**Passage provided**
A person frequenting the gay circuit is called a “circuit queen.” The “bird circuit” was the name for Manhattan’s gay bars in the East 50s (dating from the 1950s), but the “circuit queen” term is still used today, long after the end of the “bird circuit” in the 1960s.
 
“NYC circuit queens” was posted in the newsgroup soc.motss on January 31, 1992, but the term is surely much older.
 
       
Google Groups: soc.motss
JFK FAGGOTS  
Greg Parkinson
1/31/92
(...)
|> There are lots of responses lately to other threads saying
|> there is no such thing as a “gay community”; we are made up
|> of many different individuals, groups of people bound by
|> common interests, ethnicity, language, religion, sexual taste,
|> etc.  Those groups include the NYC circuit queens as described
|> above. 
     
Google BOoks
Something Inside:
Conversations with Gay Fiction Writers

By Philip Gambone
Madison, WI: University of Wisconsin Press
1999
Pg. 173:
What is, or was, a “circuit queen”?

**Parts of the exercise**
1. Answer the following from the passage on the term "circuit queen," marking each answer to match its question.
(a) What was the "bird circuit" the name for?
(b) In which newsgroup, and on what date, was "NYC circuit queens" posted?
(c) Which publisher is given for "Something Inside: Conversations with Gay Fiction Writers"?
2. Please reproduce the passage on the term "circuit queen" from "A person frequenting" up to and including "surely much older.".

**Dataset rows**
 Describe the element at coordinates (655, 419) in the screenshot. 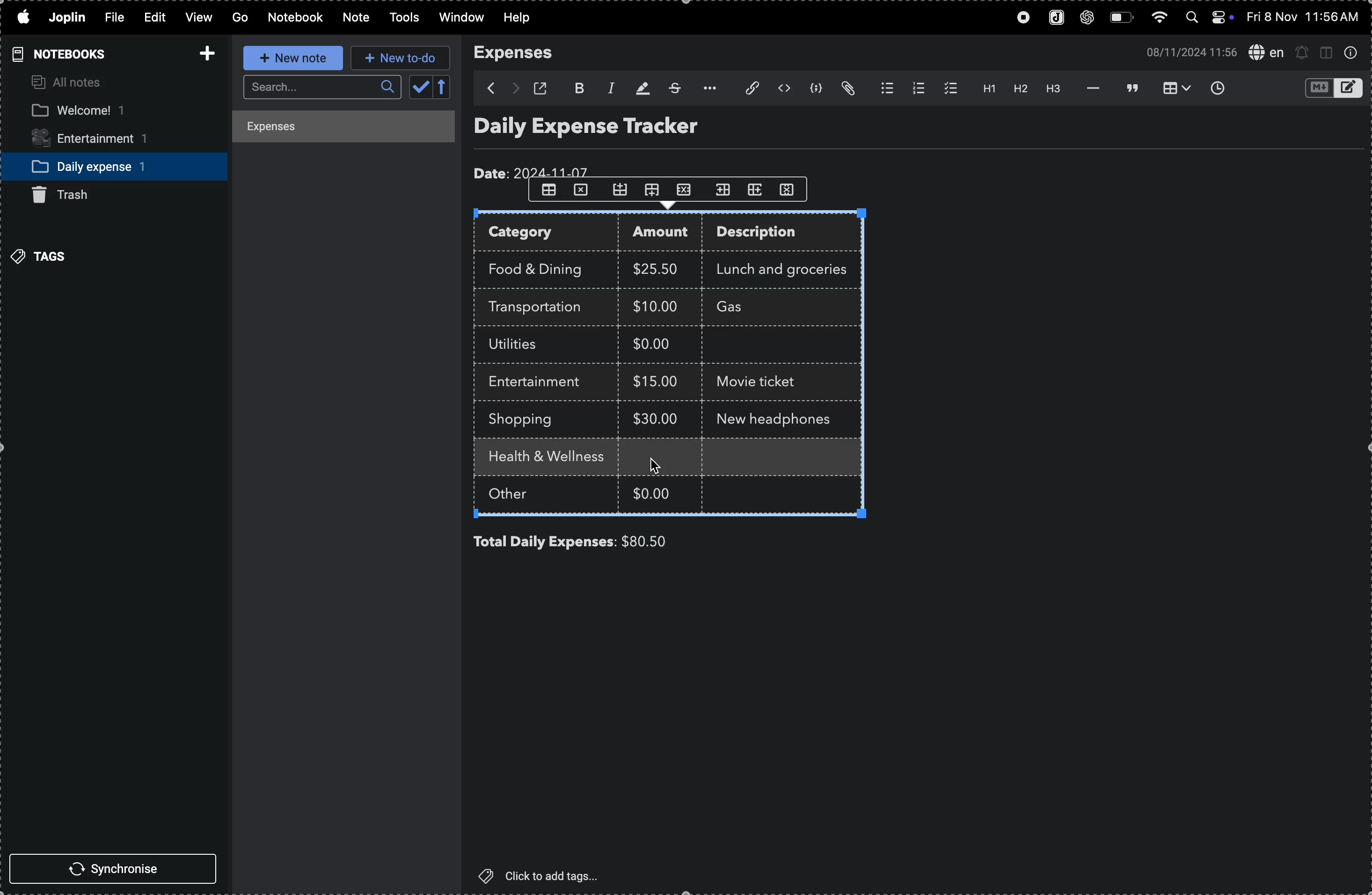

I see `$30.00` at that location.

...

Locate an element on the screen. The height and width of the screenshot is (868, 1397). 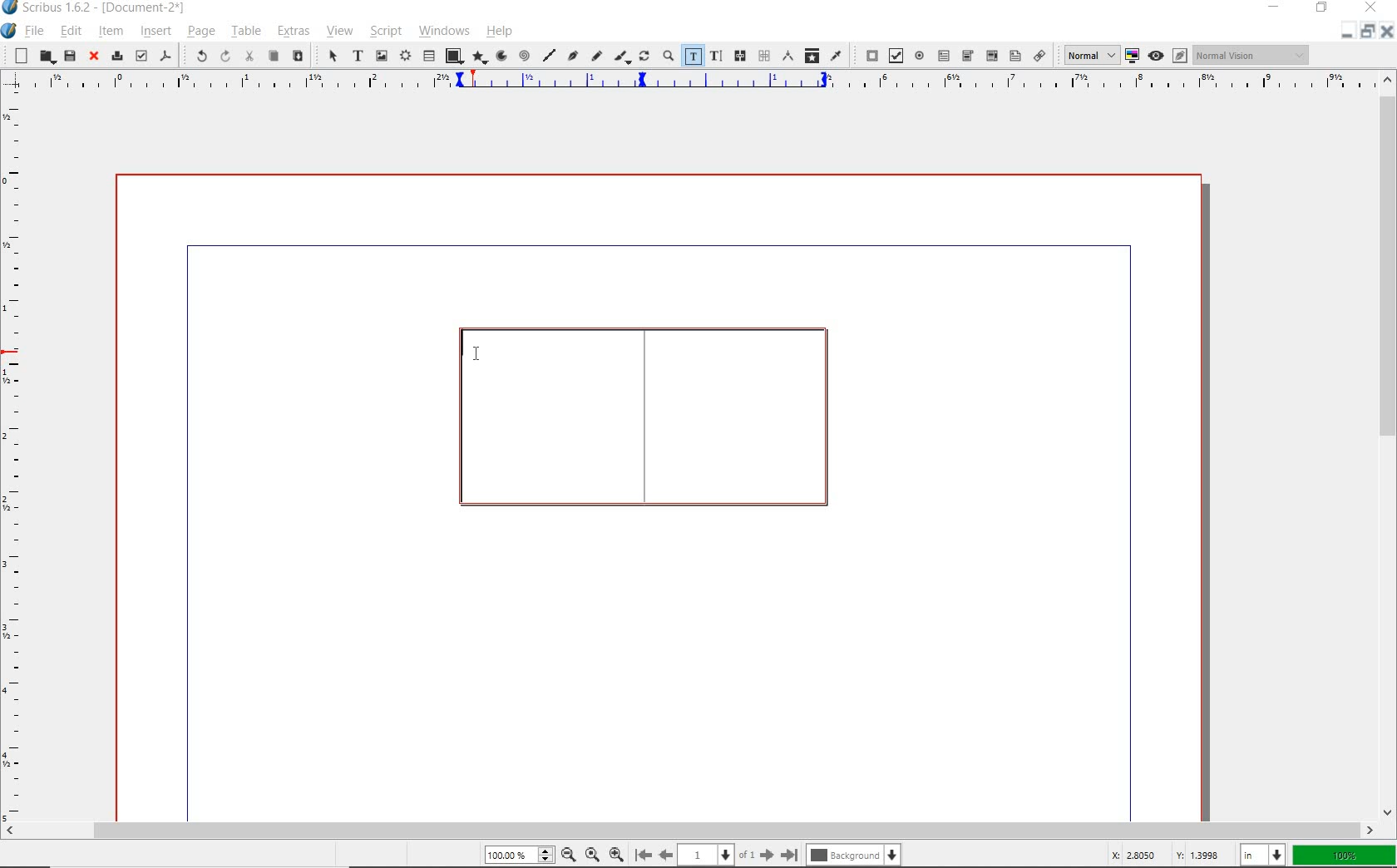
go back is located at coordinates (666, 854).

**Answers to the tasks**
1.
(a) Manhattan's gay bars in the East 50s.
(b) soc.motss, on January 31, 1992.
(c) University of Wisconsin Press (Madison, WI).

2.
A person frequenting the gay circuit is called a “circuit queen.” The “bird circuit” was the name for Manhattan’s gay bars in the East 50s (dating from the 1950s), but the “circuit queen” term is still used today, long after the end of the “bird circuit” in the 1960s.
 
“NYC circuit queens” was posted in the newsgroup soc.motss on January 31, 1992, but the term is surely much older.